02 Agosto 2015

Carissimi Parrocchiani,

continuando il nostro cammino in compagnia di Mosè giungiamo all’episodio centrale dell’Esodo: il passaggio del Mar Rosso. La liturgia della veglia pasquale lo propone come il testo fondamentale della celebrazione della Pasqua.

A rigor di termini dobbiamo dire che propriamente il racconto della Pasqua si trova nel capitolo 12 del libro dell’Esodo dove si parla della cena pasquale consumata nelle case degli israeliti. Ma la tradizione cristiana ha allargato il significato del termine pasquale fino a comprendere il passaggio del Mar Rosso. Anzi, questo episodio si è imposto fino a diventare il centro di tutti gli eventi legati alla Pasqua ebraica.

La centralità di questo avvenimento è pure messa in risalto dalla menzione che ne fa il solenne inno dell’Exultet all’inizio della veglia pasquale quando proclama : Questa è la notte in cui i figli di Israele hanno attraversato il Mare Rosso a piedi asciutti.

Nel racconto di questo avvenimento possiamo distinguere tre parti: i vv. 5-10 che possiamo intitolare – facendo nostra la proposta del Card. Martini – “la notte della grande paura”; i vv 11-15 che riferiscono come Mosè ha reagito in questa notte; i vv. 16ss che raccontano il passaggio del Mar Rosso.

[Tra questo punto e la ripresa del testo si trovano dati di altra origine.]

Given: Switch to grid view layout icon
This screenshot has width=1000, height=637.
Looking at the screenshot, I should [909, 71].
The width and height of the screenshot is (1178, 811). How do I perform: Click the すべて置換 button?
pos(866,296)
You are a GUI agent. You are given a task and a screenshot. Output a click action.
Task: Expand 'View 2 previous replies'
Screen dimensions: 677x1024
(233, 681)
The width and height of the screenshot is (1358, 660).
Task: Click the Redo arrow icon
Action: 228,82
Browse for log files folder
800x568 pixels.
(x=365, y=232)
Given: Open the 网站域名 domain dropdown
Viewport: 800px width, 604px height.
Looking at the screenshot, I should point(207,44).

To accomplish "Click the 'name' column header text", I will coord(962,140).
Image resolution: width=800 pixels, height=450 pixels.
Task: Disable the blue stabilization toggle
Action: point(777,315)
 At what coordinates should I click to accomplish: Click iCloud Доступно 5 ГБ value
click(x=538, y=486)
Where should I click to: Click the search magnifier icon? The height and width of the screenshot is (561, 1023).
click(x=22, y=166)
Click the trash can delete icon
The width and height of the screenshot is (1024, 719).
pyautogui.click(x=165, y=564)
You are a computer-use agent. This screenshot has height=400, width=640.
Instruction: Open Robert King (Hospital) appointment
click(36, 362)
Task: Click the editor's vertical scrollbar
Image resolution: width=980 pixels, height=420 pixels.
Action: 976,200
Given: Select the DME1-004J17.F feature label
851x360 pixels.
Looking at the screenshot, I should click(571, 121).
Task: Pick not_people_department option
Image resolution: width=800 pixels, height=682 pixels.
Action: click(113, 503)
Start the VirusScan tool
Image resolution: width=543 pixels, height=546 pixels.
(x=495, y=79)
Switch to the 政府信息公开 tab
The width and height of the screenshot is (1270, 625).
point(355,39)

Nei vv. 5-10 è ben descritta la situazione drammatica che vivono gli Israeliti subito dopo l’uscita dall’Egitto: l’impressione è di trovarsi in un vicolo cieco. Alle loro spalle c’è il faraone che, pentitosi di aver loro permesso di lasciare l’Egitto, li sta inseguendo con il suo esercito; davanti hanno l’ostacolo insormontabile del Mar Rosso. In questa situazione in cui tutto sembra perduto sono presi dall’angoscia: ebbero grande paura e gridarono al Signore (Es 12,10).

Noi che leggiamo il racconto non possiamo non rimanere stupiti di quanto va accadendo: Dio che ha agito con mano forte contro l’Egitto, tanto da piegare anche il cuore indurito del faraone ora sembra aver abbandonato il suo popolo.

In realtà, leggendo attentamente la Scrittura, scopriamo che questo comportamento è un po’ una costante dell’agire di Dio. Pensiamo ad Abramo che dopo aver accolto l’invito del Signore a lasciare la propria terra, si mette in cammino, entra nella Terra di Canaan, incoraggiato dalla promessa di un futuro fecondo per lui e per tutta la sua famiglia e, tuttavia, è costretto a lasciarla molto presto, perché in quella terra c’è la carestia: proprio nella terra in cui Dio l’ha inviato e che dovrà diventare la ‘sua’ terra si fa la fame. Che stranezza!… Ma pensiamo anche a Maria che dopo aver dato la disponibilità a Dio che le sta chiedendo di diventare la madre del Messia, va incontro all’incomprensione di Giuseppe, al disagio di una nascita in totale povertà, alla prova di vedersi perseguitata e di dover fuggire in Egitto per salvare la vita del bambino. Davvero è strano l’agire di Dio.

Forse la spiegazione più plausibile al riguardo è questa: Dio volutamente priva chi si affida a lui di ogni sicurezza umana perché sia evidente che è grazia non solo la chiamata, ma anche il modo con cui essa viene realizzandosi. Tutto va a compimento, ma non anzitutto per le nostre forze, ma per la fedeltà di Dio verso di noi. Israele sta muovendo, per ora, solo i primi passi in questa direzione.